Value of Agricultural Production, Income, and Government Payments: 2008 and 2009

What follows assumes that “Government Payments” refers only to Federal government payments. If state government payments are included, then obviously the significance of the category is for our purposes reduced.

The data would have to be calculated to reflect per capita or per cent of state GDP values in order to determine its true significance. Note, though, that although Iowa obtained 767 million from the government NH only got 9 million. That rules out agricultural subsidy as a factor in NH’s low unemployment. And even in Iowa’s case government payments amount to less than 1% of the state’s >100 billion GDP. On a per capita basis ND appears to be getting the best of it at 600 per capita in government payments, which strikes me as a modest amount.

Off topic something that jumps out from the Abstract numbers is that California is really getting screwed: It has by far the highest agricultural income, in 2004 about as much as #2 Texas and #3 Iowa combined, but it is getting less than half the government payments TX is getting, and is also getting less than Iowa.

Because people in Dickinson ND aren’t as dependent on you as the foreigners–they can find another job without having to worry about their H1B visa’s being revoked.

Huh? While I think there probably are occasionally issues with freedom to work in offshore call centers, it’s usually just locals doing the work so there’s no visa issues.

More generally, though, there definitely is such a thing as “onshoring” which is basically what BlinkingDuck was thinking where companies from big cities outsource busywork to rural areas where labor is cheaper. But usually they don’t set up in some random farm town because grabbing a bunch of former farm hands and cramming them into an office doesn’t really yield good results. The more usual setting is a small rural or semi-rural college town where you have a lot of educated people who want to live there for the college town lifestyle, but there’s virtually no job market for educated people beyond the college itself. So you’ve got a large pool of educated people with an aptitude for office work who are willing to work for very cheap.

I was thinking of importing labor from China and India by H1-B. The issue there is that the worker is trapped by the employer in a situation where they basically can’t quit to go work for another employer, similar to some collective bargaining agreements where the union worker can’t quit one union shop to go work for another.

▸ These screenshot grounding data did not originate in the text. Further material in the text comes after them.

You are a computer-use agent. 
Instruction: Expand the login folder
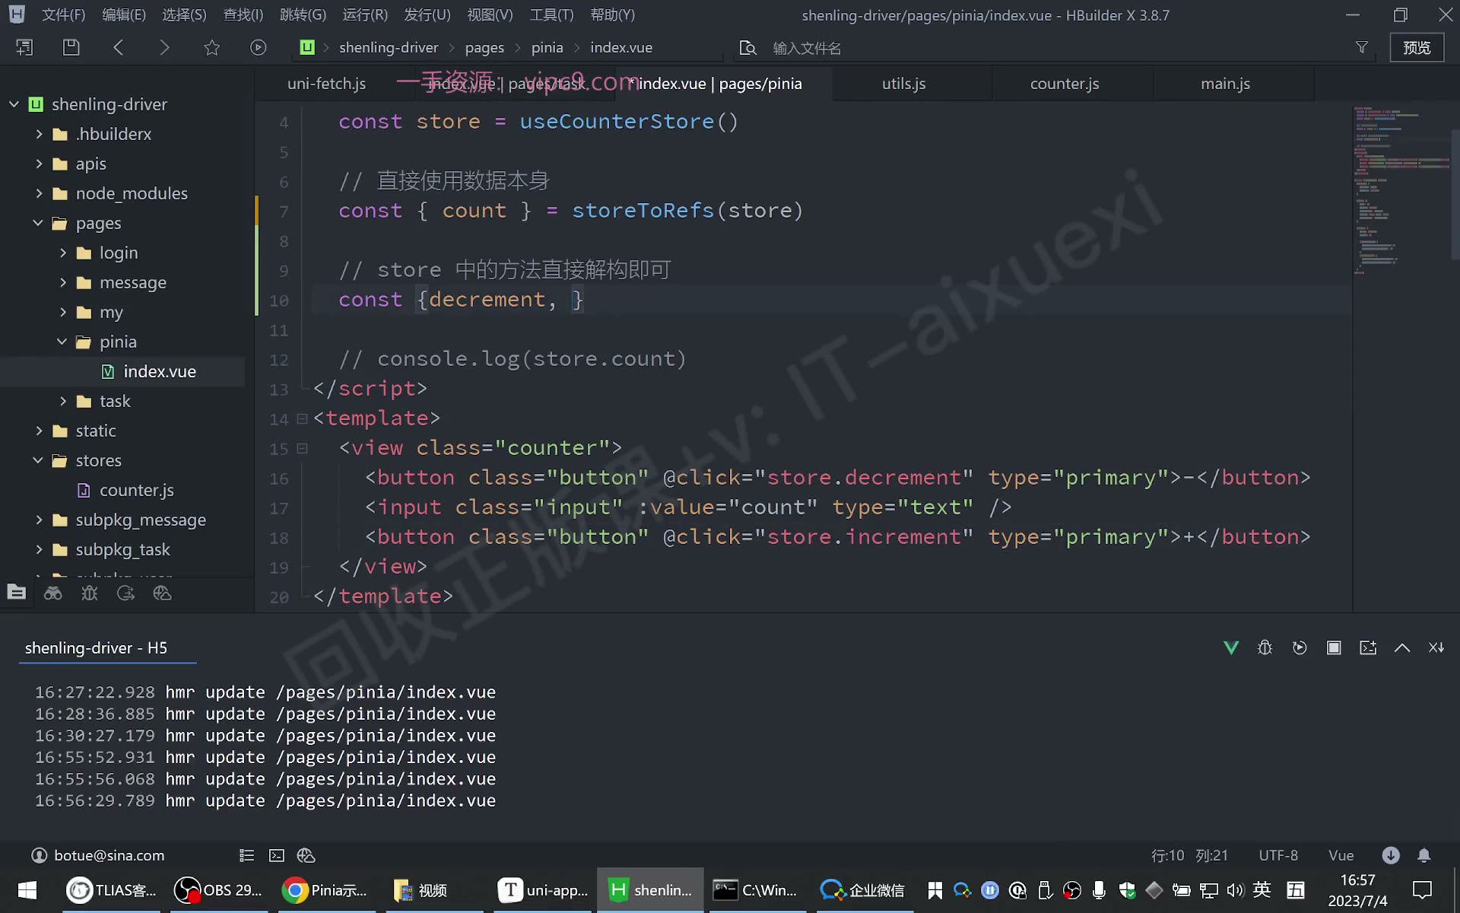pyautogui.click(x=63, y=253)
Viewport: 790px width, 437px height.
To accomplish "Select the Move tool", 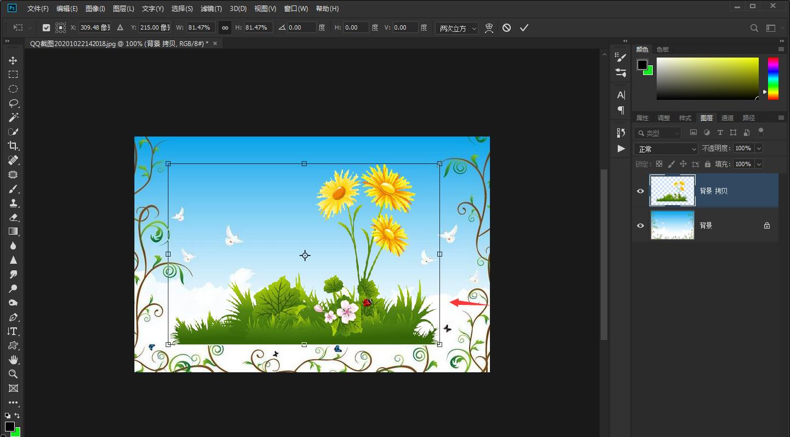I will [x=13, y=60].
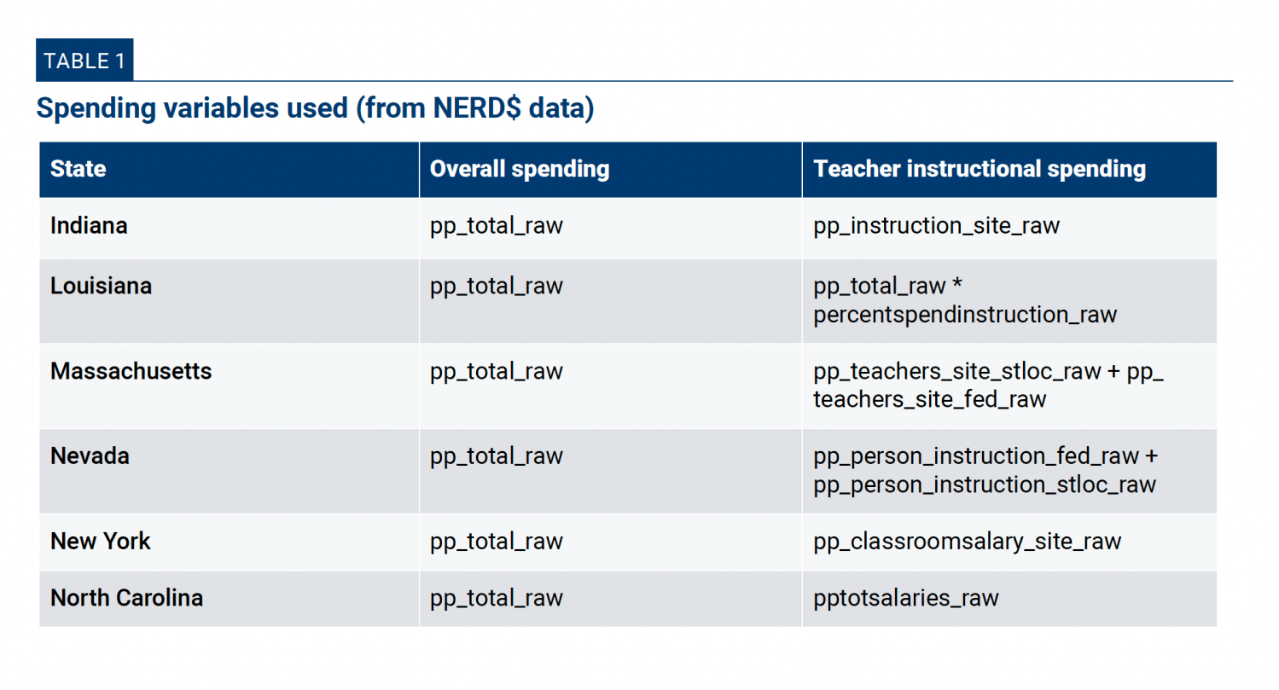
Task: Click the Louisiana state cell
Action: point(101,286)
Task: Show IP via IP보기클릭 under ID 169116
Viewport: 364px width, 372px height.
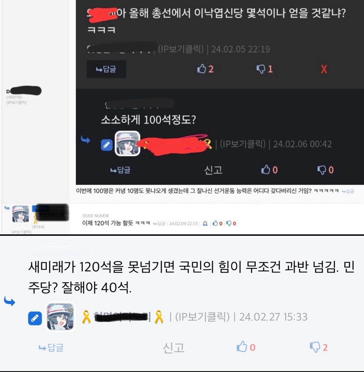Action: (x=16, y=102)
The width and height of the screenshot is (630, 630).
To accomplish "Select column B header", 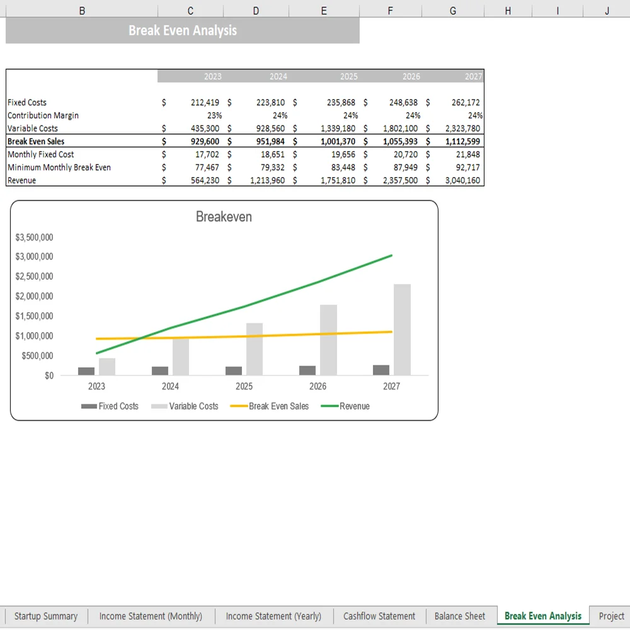I will 81,10.
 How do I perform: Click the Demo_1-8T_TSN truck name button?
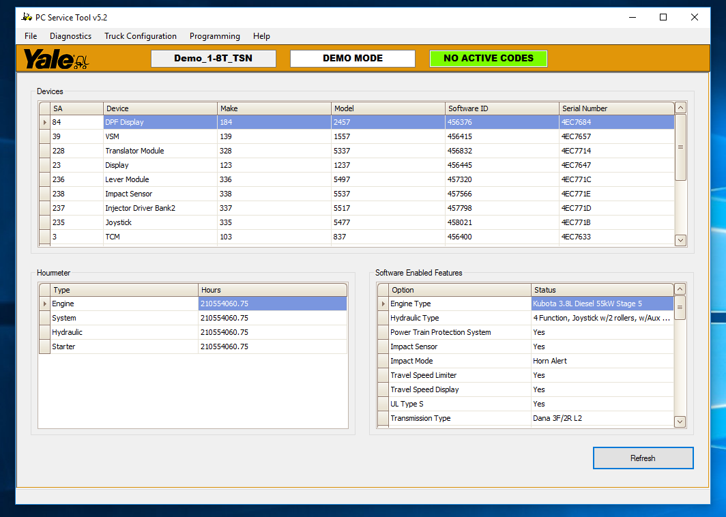click(x=212, y=59)
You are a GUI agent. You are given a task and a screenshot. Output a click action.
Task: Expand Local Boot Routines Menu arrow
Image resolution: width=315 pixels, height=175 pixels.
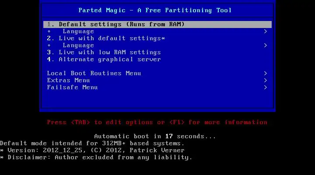tap(266, 74)
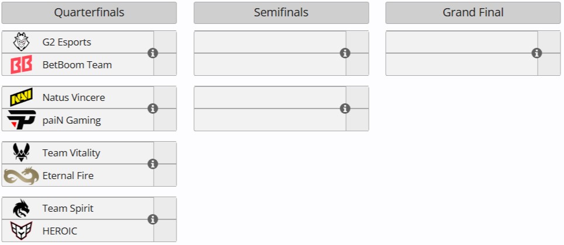This screenshot has width=564, height=245.
Task: Open the Team Spirit name link
Action: click(68, 208)
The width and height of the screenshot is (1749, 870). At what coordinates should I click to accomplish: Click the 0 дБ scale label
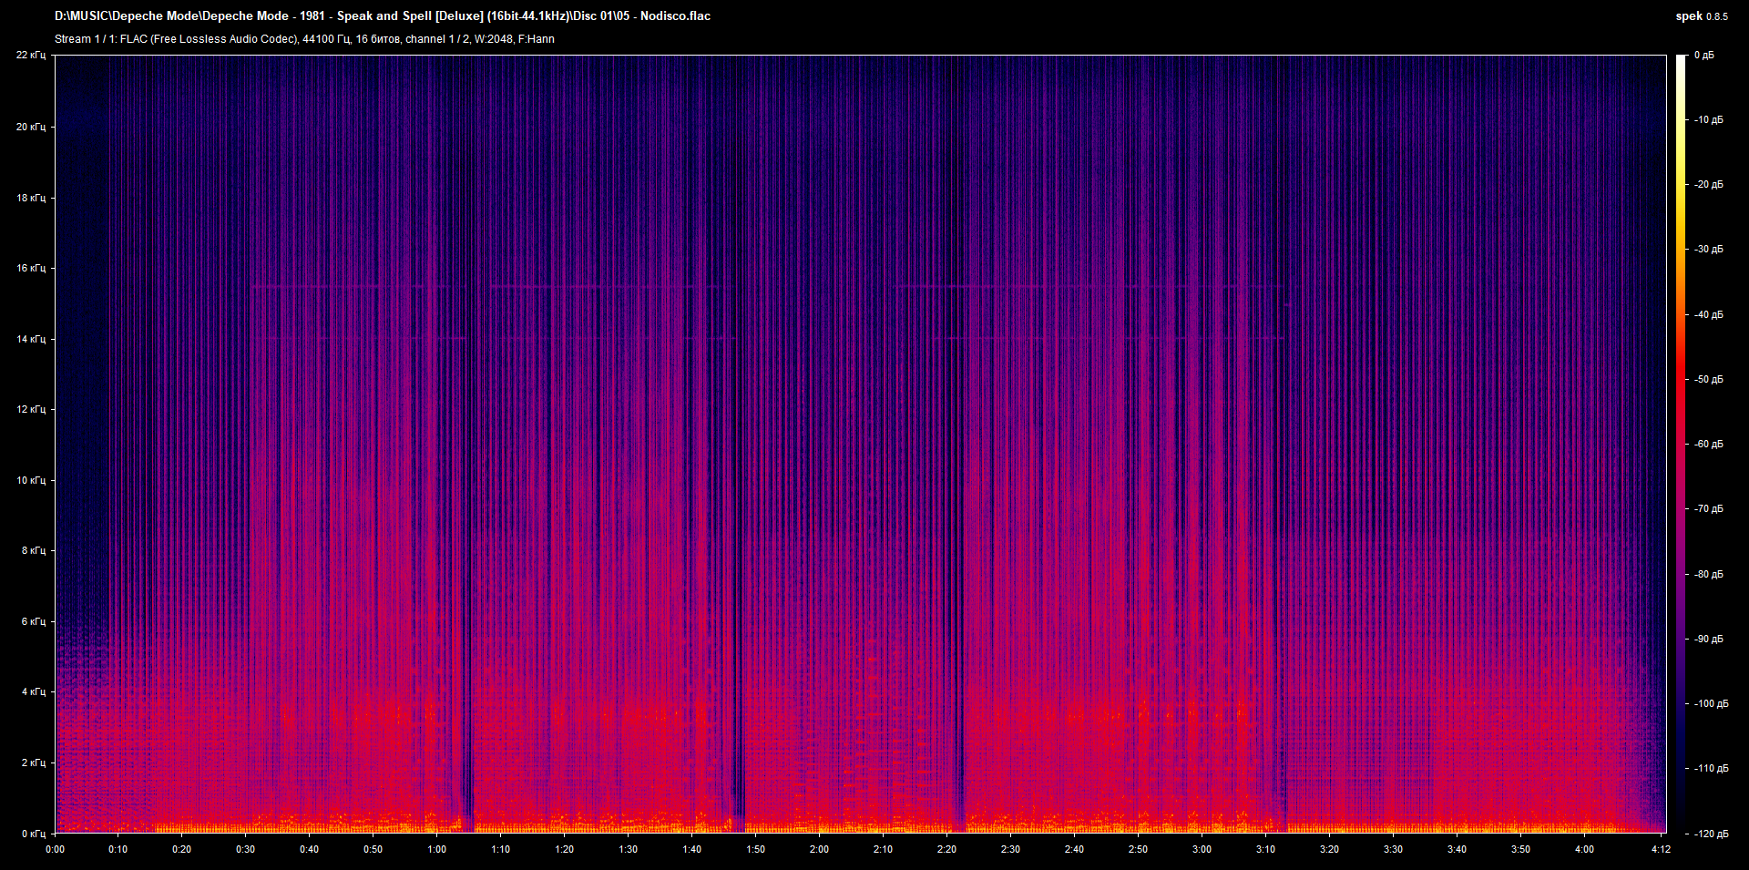tap(1703, 56)
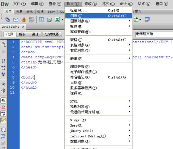Expand the 表单 submenu arrow
Image resolution: width=173 pixels, height=149 pixels.
coord(129,58)
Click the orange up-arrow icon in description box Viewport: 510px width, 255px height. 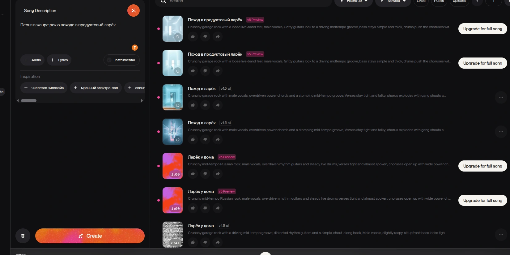click(x=135, y=48)
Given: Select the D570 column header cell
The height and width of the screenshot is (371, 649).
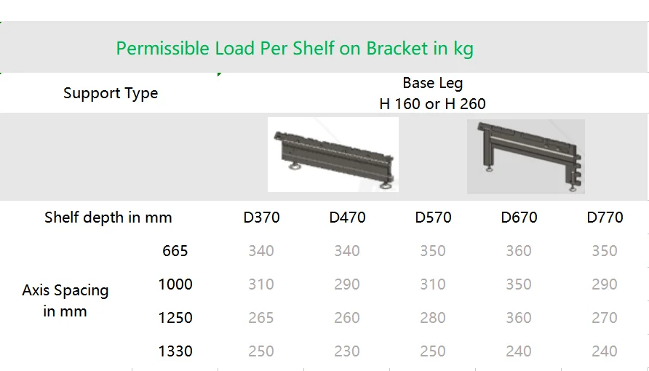Looking at the screenshot, I should click(433, 218).
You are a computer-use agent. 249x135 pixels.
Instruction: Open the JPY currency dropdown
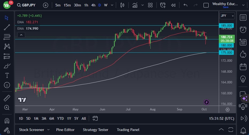(x=227, y=16)
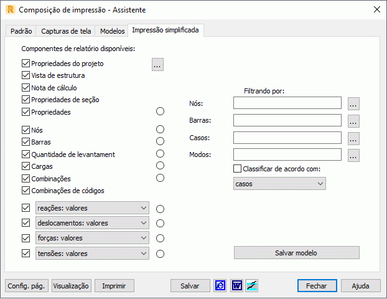This screenshot has width=387, height=299.
Task: Uncheck the Vista de estrutura checkbox
Action: coord(26,75)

Yes, it does. That’s why I am questioning why you are using it. :confused:

I thought you meant the correlation was with larger population. No agricultural rankings had been posted except MN’s, and CA and TX are 1-2 in both population and agricultural income.

I mean levels of federal subsidy are correlated with population size, yes. You are using agricultural subsidies as a shorthand for federal spending, which is a small portion of the picture.

A couple years ago, I saw a news story about a call center in the Dakotas (can’t remember where) that was in a town with high unemployment, and they had to go offshore because they couldn’t get people to work there. :eek: How horrible a place must this have been, if you think about it?

No I am not. I am trying to pin down the state-by-state dollar amount of federal agricultural subsidies, and those might be located in the link provided in reply #31.

The thesis of the significance of specifically federal agricultural subsidies originated with you, so I have actually been doing the work you should have done before you posted it. As it is, the numbers I have cited and deduced cast your thesis in a dubious light.

The mention of farm subsidies isn’t really relevant to my point. It was just an illustration. My thesis is merely that low-population states are net “takers”.